**Brief**
Restate word for word the lines of the records below, starting at the line that contains "You are a GUI" and ending at the line that contains "News (20, 1209)", with both of those lines included and nothing else.

**Exercise inputs**

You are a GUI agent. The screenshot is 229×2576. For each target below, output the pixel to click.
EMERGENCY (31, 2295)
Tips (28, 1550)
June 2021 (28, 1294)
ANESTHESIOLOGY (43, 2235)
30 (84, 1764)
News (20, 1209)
---
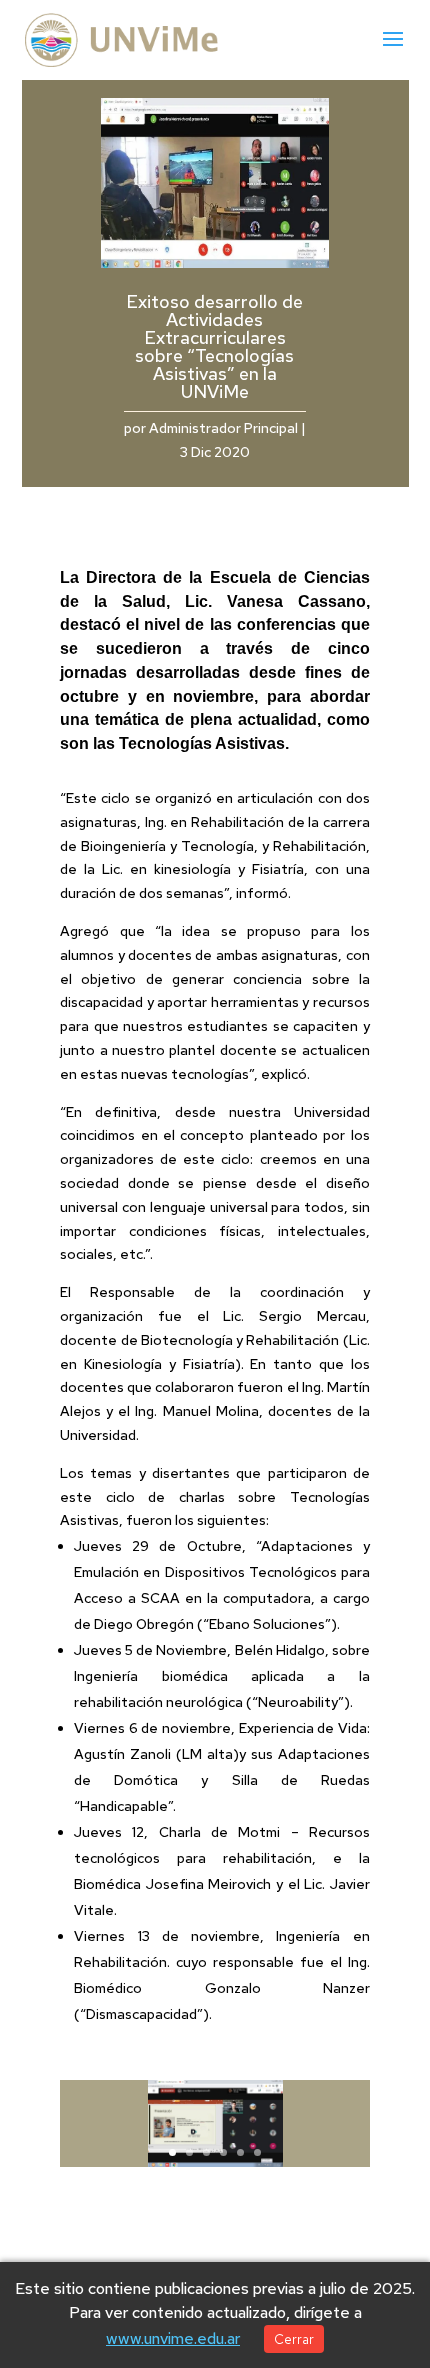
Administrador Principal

**Answer to the problem**
You are a GUI agent. The screenshot is 229×2576. For each target below, output the pixel to click.
EMERGENCY (31, 2295)
Tips (28, 1550)
June 2021 (28, 1294)
ANESTHESIOLOGY (43, 2235)
30 (84, 1764)
News (20, 1209)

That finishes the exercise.